An inductor has the effect of reducing ripple. Then it is referred to as a 'choke'.

It is practical to do this because you have high current flow, therefore a small inductor is sufficient.



A miniscule capacitor value is used, to prove that the inductor can do a satisfactory job. Ripple is within 1 percent.
 
Its still a huge item, my 10 mH @12A DC weighs about 10 KG. If you are into winding items, then you could wind the choke on a much smaller iron core and use a second winding wired across the supply, the theory being that the DC in the second winding bucks the 100A, leaving the magnetic field to cope with the +-5A. Should reduce the weight of the iron by a factor of 20.
Frank
 
Its still a huge item, my 10 mH @12A DC weighs about 10 KG.

I believe you. Now that I think about it, the wire would need to be as substantial as automotive jumper cables. It would be wound around an iron core. Enough turns to reach 10 mH.
 
Looking back through some fairly ancient design notes I have kept, the figures I came up with for a 48v 100A single phase choke input filter design :

L1 = 1.3mH
C1= 55,000uF
That will produce a ripple voltage of roughly 2.5v rms at full load.

A second stage filter could be added to that to reduce the ripple further.
L2 = 1.3mH
C2 = 27,000uF

Suitable chokes might be a six inch stack of three inch laminations.
Eighteen turns of 50mm squared copper cable (8mm diameter round copper).
With about a 1.5mm air gap.
 
Last edited:
Is your ripple current 100/120Hz or are you using a switchmode to provide the current?
 

my voltage(24v,100A) circuit producing 5v ripple i couldnt reduce the ripple voltage.if i use this voltage my equipment surely ll get damage . so wht i should do now ? how to reduce the ripple voltage ? capacitance in parallel not helping me ?pls suggest anyother method any other method?

What is the source for your circuit?
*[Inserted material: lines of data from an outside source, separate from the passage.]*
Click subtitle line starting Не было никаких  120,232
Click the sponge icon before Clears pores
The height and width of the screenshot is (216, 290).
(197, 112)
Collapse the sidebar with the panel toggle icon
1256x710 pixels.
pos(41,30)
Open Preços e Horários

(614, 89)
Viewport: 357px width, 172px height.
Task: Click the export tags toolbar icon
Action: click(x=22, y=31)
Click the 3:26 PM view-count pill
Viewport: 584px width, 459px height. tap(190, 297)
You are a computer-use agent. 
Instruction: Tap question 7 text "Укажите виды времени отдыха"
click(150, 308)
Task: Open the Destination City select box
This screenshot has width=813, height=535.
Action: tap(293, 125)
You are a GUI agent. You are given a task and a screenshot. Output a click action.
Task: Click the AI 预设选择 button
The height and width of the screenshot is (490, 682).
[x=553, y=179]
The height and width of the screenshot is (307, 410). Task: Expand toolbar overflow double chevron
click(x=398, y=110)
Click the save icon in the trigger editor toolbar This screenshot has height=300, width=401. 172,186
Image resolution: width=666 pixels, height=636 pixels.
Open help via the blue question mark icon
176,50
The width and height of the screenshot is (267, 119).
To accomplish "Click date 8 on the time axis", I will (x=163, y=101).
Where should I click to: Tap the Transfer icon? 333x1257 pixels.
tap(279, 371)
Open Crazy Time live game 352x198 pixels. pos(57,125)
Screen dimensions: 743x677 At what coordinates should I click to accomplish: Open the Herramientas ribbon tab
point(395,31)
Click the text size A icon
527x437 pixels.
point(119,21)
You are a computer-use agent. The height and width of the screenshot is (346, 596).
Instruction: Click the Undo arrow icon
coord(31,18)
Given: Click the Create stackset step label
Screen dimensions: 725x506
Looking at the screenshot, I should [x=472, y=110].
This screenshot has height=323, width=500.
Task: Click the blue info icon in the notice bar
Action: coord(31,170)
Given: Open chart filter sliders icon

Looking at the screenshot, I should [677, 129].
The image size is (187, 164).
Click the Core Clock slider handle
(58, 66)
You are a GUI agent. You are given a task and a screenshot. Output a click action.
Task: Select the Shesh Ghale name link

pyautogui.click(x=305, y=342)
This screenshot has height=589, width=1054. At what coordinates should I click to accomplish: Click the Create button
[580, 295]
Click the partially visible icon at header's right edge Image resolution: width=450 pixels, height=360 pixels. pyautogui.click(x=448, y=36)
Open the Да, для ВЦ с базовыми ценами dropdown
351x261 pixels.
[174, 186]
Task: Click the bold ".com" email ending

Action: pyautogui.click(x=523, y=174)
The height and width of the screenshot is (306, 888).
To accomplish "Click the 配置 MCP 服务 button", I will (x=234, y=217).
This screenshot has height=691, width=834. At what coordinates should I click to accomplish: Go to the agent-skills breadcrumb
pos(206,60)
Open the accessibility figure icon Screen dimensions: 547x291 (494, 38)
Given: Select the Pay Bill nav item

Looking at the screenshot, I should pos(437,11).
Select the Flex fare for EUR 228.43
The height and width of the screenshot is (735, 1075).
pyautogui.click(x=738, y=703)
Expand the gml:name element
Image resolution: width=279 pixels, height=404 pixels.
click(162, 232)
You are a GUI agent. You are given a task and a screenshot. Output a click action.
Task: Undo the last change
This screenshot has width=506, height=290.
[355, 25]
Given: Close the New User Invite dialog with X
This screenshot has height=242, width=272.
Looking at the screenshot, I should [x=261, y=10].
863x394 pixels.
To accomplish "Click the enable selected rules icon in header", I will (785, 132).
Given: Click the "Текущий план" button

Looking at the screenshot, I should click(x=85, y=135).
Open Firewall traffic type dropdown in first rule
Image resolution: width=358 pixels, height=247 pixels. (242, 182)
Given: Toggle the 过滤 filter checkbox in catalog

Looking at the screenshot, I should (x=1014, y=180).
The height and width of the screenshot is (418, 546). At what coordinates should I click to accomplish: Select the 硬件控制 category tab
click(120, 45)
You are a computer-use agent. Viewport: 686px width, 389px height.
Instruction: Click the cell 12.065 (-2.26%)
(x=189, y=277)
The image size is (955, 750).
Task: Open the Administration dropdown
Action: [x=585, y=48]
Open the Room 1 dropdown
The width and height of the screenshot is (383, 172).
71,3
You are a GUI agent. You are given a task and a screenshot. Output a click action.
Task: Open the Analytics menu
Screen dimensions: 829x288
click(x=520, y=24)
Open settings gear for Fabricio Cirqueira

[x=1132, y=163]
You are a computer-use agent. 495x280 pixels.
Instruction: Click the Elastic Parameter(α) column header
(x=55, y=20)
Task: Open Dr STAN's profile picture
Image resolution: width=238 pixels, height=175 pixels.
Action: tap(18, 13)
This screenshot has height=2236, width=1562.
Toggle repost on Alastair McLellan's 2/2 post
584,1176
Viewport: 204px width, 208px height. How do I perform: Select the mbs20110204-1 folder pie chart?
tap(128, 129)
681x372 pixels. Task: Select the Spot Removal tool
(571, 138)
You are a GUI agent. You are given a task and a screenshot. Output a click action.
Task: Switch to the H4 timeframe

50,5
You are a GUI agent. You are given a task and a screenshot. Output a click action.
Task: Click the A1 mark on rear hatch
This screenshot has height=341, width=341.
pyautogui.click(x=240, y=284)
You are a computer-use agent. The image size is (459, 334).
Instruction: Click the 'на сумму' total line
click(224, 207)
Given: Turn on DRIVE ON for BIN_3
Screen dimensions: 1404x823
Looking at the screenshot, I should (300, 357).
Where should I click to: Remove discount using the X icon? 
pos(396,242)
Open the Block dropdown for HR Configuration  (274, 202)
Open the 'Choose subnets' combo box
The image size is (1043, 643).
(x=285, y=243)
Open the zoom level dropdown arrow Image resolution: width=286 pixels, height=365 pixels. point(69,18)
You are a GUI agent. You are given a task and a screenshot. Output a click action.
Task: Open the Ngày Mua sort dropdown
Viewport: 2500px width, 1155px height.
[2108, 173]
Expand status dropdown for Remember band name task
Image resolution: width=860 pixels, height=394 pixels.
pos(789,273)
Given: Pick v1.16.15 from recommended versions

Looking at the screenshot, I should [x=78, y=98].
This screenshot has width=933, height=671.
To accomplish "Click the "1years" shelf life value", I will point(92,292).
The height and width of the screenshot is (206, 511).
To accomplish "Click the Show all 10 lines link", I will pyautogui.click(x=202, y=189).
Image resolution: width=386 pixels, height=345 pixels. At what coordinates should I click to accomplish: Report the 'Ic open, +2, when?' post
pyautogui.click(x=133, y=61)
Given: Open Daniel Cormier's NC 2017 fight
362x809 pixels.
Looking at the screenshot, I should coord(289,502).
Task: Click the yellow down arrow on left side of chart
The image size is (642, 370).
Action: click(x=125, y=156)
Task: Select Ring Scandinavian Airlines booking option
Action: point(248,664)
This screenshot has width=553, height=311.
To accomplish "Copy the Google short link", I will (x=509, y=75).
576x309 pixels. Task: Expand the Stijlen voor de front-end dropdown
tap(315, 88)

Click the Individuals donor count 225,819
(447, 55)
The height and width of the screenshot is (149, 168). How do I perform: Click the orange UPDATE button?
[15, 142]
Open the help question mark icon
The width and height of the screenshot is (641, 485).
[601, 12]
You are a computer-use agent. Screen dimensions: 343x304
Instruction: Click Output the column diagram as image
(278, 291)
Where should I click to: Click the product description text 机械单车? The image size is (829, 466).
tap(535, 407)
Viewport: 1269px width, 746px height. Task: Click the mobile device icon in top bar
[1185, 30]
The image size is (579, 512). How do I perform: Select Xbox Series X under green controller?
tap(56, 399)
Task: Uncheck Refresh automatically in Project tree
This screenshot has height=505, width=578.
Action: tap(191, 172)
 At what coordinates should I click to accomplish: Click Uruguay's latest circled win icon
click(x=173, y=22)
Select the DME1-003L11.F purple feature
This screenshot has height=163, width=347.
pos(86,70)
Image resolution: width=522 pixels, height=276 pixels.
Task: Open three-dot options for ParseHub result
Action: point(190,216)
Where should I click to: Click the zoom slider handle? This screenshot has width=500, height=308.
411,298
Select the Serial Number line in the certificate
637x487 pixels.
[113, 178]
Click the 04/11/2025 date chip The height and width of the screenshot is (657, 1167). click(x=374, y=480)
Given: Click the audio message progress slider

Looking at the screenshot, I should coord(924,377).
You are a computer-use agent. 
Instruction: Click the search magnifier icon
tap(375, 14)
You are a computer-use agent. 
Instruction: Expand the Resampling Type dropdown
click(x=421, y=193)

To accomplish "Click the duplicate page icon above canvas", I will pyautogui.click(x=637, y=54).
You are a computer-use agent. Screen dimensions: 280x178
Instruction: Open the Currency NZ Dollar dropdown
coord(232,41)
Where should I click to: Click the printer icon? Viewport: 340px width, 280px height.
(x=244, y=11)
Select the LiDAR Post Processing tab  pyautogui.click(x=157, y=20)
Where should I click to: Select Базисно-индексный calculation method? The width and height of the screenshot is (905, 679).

How you are deriving it? If possible post the circuit.
 

Hi,

I don't think you need the full 100A to power electronic circuit.
So you maybe need 100mA to supply your electronics.
Then create a branch with RC or LC rated for 100mA and filter your supply voltage, while the "power" branch still has the ripple...

Klaus
 

I assume from your location , and limited explanation, you mean 100Hz ripple on a 2.4kW linear power supply.

This is not a simple job.

1st you need to understand why it has ripple and what are the limitations of passive parts then specify a better design.
Before that, let me give you my definitions;

1. Ripple voltage = Vpp swing on the storage cap of a line frequency powered transformer diode bridge, where the charge currents begin at the sag voltage and charge up to the peak ( minus diode drops)
2. Tp = RpC or Parallel RC time constant= Storage caps * Load Resistance [ Rp//C ]
3. Ts = Rs *C or Series Time Constant of the Capacitors * the sum of series resistances from XFMR secondary to DIODEs in bridge to Storage Cap ESR
4. Load Regulation L.R error = drop in DC voltage due to load / no load voltage
5. Average/Peak Ratio = a conversion factor that affects no load voltage (peak) and Average Voltage with full load and also drops with Load Regulation error.
6. Power Loss in ripple voltage. Whereever the series resistance causes Vpp, at 100A there is significant power loss from Pd=Rs*I²

Now your problem is only excessive Vpp.

Now let me do some calculations

What is Rs? 50 mΩ
Given 100A with 5Vpp ripple then Rs= 5V/100= 50 mΩ where the average current 100A occurs between the +/- peaks of ripple.
This ripple in % is 5V/24= 20.8%

What is your load Res? 24V/100A= 240mΩ.


If you apply a rectified sine voltage to only 2 series resistors to ground, the load would see 50/(50+240)*100%=17%, which is pretty close to your % Ripple.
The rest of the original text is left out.